共催・協賛団体はすでに述べたとおりだが、平成八年度の場合、六月二十九日(土)夜、白山神社社務所で実行委員会が開かれ、平成八年度大会の計画が練られた。実行委員会は落合自治連合会役員・会員、多摩センター商店会役員・会員、各自治会婦人部代表、交通安全協会第三支部代表、消防団第八分団代表など約六〇名で組織され、各役割分担がきめ細かく決められた。公道で開催するために警察の許可も得た。

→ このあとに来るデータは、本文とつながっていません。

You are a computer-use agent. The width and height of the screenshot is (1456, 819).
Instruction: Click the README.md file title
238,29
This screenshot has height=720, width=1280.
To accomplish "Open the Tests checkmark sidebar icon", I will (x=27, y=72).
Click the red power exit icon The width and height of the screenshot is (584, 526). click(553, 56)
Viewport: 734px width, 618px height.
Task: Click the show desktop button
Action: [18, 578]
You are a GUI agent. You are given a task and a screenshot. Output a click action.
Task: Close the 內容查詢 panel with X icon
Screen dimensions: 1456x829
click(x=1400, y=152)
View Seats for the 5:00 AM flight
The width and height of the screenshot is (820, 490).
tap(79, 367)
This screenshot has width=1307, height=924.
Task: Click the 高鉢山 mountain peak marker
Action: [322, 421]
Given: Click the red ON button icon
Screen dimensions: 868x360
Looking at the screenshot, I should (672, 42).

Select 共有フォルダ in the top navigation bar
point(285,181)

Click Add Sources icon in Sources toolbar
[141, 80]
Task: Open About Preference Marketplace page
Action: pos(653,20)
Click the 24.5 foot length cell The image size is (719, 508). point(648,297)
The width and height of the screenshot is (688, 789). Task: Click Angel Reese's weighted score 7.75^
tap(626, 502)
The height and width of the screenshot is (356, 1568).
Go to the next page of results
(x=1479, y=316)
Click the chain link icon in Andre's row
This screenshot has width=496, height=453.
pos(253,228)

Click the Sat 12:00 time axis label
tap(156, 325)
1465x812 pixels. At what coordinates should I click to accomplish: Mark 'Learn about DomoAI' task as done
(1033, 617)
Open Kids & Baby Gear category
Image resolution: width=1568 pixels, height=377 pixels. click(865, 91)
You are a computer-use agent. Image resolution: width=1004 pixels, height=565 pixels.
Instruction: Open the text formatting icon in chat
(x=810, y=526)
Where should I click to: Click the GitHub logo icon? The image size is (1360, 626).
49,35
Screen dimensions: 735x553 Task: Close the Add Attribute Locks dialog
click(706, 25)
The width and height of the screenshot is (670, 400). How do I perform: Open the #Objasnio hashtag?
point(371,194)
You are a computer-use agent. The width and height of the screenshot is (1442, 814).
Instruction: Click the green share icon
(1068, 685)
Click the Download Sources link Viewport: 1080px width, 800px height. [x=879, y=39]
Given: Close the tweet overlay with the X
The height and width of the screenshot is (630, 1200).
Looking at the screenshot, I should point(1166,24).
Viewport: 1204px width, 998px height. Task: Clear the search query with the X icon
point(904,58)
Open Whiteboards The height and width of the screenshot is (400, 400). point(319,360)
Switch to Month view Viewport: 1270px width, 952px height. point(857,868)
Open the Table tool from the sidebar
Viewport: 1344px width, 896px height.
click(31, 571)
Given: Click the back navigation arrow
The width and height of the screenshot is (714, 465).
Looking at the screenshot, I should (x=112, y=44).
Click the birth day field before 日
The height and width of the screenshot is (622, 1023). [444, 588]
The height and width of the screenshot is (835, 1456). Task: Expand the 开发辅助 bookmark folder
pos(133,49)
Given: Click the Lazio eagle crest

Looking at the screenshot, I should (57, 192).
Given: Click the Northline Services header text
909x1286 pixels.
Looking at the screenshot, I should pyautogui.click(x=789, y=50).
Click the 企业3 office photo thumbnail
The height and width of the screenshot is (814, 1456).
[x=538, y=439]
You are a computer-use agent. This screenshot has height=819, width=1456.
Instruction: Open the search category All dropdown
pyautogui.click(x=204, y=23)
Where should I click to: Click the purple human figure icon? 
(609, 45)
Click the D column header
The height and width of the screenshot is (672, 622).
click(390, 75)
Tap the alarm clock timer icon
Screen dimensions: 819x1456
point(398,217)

当日は、盆踊りと夜店の出店が主たる内容である。盆踊りは、落合自治連合会の五つの自治会および二つの銀行、デパート、農業協同組合の人々がそれぞれ得意の曲目の踊りを披露したのであるが、東京音頭・大東京音頭・平成音頭・落合白山音頭・ポンポコ音頭・お米ありがとう音頭・日本一音頭などが主であった。要するにスピーカーから流れる曲に合わせて踊る各団体の民謡踊りの披露であり、不特定多数者の自由参加は少ないのであるが、駅前の賑やかな大通り四つ辻が会場であり、夜店も多く出ているので見物に訪れる人は非常に多い。これに加えて、太鼓の演技もあった。
夜店の出店については商店会が采配をし、商店会・自治会・多摩センター連絡協議会の会員にかぎって出店が許されている。一〇年ほど前までは露店商も加えていたらしいが、現在は共催・協賛団体の会員に限っている。出店数は多い。また、個人・企業・団体からの花(祝儀)も多くかかり、それに品物も多数寄付されている。
ただし、他の自治会の夏祭りのように、神輿が担がれることはなかった。それは、「夏祭」という名もつけているとはいえ、このイベントがそもそも盆踊りから発展したことと、すでに述べたように落合地区には白山神社があって、そこで九月に伝統的な祭礼が執行されるためであろう。
写真9-19 夏祭りの寄付が貼り出されている
写真9-20 落合夏祭盆踊大会の一こま
以上、多摩ニュータウン区域内の夏祭りについて述べたが、神社とはかかわりのないイベントでありながら神輿を担ぐ例が多く、また、時期が八月の盆に比較的近いこともあって盆踊り的性格を多分に持つものであった。神輿の練りと盆踊りとは、多くの人々を同時参加させ興奮状態にする点で共通しており、日本の祝祭に欠かせないものであろう。また、夜店も手作りで、すべての面で参加型のイベントである。ただ、落合夏祭盆踊大会だけは、多数の人が直接参加する大規模なものではあるが、それ以上に、五万という人出の大多数は参加をしないで見る群衆であり、見物型の都市的イベントだといえよう。